Ela só o olhava como se estivesse vendo uma grande pilha de tesouros secretos. E ele também, admirando aquela criatura que já considerava morta. Oito anos que ambos não se viam mais, mas não o suficiente para deixarem de se reconhecer. Agora, ele usava uma capa felpuda nos ombros, mas o estilo da roupa era o mesmo. Ela, agora de cabelos longos e com roupas de capitã da Marinha. Como um crente fiel em sorte, destino e sonhos, achou aquele momento único e especial. Ela tinha que seguir todo aquele caminho para aparecer em sua vida quando o pensamento nela o mais incomodava. De fato, o destino a enviava ali naquele momento para mostrar que sobreviveu e que era hora de se reencontrarem. Nunca se sentiu tão energizado novamente.
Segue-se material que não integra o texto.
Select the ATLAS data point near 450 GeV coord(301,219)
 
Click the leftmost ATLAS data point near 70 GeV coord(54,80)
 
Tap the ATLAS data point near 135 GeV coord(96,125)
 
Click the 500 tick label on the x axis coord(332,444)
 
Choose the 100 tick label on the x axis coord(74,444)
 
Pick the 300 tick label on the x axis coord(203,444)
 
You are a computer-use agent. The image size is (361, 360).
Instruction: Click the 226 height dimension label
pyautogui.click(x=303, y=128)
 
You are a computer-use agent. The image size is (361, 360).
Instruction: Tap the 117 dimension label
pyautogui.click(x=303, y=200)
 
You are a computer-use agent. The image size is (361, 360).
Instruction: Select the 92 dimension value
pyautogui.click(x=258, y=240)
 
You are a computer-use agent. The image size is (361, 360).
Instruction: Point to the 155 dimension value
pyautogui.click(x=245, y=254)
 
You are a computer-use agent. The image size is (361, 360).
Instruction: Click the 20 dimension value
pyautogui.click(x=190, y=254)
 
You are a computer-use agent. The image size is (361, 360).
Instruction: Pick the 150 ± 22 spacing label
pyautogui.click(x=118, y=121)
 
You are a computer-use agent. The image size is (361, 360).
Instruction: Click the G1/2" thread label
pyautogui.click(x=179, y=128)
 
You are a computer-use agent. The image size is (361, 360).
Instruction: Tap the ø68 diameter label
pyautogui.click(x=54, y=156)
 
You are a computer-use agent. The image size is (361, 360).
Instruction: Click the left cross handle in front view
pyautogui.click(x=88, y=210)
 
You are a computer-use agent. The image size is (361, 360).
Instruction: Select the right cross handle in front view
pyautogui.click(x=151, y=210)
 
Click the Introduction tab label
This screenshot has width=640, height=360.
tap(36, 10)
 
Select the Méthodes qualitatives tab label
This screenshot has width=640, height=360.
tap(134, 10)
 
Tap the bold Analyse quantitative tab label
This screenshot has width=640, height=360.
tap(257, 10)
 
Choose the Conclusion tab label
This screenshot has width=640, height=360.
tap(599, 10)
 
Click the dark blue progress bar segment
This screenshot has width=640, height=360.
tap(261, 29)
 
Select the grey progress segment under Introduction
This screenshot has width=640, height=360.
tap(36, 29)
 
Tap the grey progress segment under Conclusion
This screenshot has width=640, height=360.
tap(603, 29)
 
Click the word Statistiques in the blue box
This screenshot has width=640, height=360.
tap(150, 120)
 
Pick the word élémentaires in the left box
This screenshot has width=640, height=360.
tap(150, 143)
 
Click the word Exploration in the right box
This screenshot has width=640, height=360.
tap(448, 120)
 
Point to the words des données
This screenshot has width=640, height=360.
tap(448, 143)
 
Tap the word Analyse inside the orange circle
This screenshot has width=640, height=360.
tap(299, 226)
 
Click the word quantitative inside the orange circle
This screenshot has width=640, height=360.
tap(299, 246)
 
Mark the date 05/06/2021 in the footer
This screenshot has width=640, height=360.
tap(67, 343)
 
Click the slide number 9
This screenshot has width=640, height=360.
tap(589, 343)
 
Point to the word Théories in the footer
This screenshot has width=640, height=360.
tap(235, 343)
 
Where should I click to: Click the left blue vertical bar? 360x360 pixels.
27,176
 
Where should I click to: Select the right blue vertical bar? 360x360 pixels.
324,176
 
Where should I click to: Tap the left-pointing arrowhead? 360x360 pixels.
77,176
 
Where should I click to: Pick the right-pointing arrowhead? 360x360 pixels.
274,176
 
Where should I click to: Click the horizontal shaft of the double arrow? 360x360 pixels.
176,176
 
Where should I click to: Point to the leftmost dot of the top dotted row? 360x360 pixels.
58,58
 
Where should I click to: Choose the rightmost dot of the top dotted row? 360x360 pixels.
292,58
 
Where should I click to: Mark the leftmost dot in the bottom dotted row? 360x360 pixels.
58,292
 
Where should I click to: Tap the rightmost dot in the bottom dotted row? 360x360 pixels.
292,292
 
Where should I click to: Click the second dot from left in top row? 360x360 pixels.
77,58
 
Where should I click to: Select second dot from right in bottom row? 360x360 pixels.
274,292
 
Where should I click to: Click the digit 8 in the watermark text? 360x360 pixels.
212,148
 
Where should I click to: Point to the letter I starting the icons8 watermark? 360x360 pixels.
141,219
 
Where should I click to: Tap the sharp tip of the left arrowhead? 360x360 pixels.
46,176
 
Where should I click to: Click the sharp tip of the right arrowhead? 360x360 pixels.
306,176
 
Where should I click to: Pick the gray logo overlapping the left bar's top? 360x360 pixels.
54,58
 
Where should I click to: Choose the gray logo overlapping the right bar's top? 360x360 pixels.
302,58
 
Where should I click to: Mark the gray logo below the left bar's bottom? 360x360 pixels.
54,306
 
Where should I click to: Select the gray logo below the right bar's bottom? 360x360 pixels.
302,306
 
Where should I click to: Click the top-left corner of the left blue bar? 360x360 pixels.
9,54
A tensão ainda era notável entre os dois, mas os olhares rolavam soltos, nostálgicos. Aquela sensação agradável antes sentida voltava em cada um dos corpos. Ele foi até ela e se agachou, ainda olhando-a daquele mesmo jeito que já havia feito arrepiar a pele clara e macia da jovem. E algo repentino surpreendeu ambos, mas não se proibiram e nem evitaram que acontecesse: um beijo. Vindo da aproximação dele, sem ser recusado por ela. Beijaram-se loucamente, quase fazendo os dois gozarem imediatamente beijo deliciosamente afoito. Lina sentiu-se movida apenas pelos impulsos mais íntimos e permitiu-se agarrá-lo, firmando-se em seu corpo enquanto movia seus lábios desesperadamente contra os dele, que a abraçou bem forte ali como se quisesse prendê-la para si. Quase não respiravam com aquela violência deliciosa vinda de um beijo cheio de saudades, mas aquilo não incomodava um pouco. O toque daquela pele tão pálida e fria a deixava louca de desejo. Aquele cheiro agradável e fresco vindo dela também o excitava, coisa que já não sabia há tempos. Era como se tivessem voltado no passado, mas sem as lembranças dos abusos físicos que ela sofreu dele. Ela também adorava o cheiro dele, o sabor, aquele corpo tão delgado e aparentemente frágil era tudo o que ela mais queria naquele momento em que deveria se preocupar. Ele arrancava gemidos deliciosos dela de tanto a beijar devorando aquela boquinha mimosa e macia. Se dependesse de ambos, ficariam ali por horas e horas, infinitamente.

Era o recomeço de uma inesperada jornada. O que o destino reservava para ambos a partir daquele encontro caloroso e apaixonado?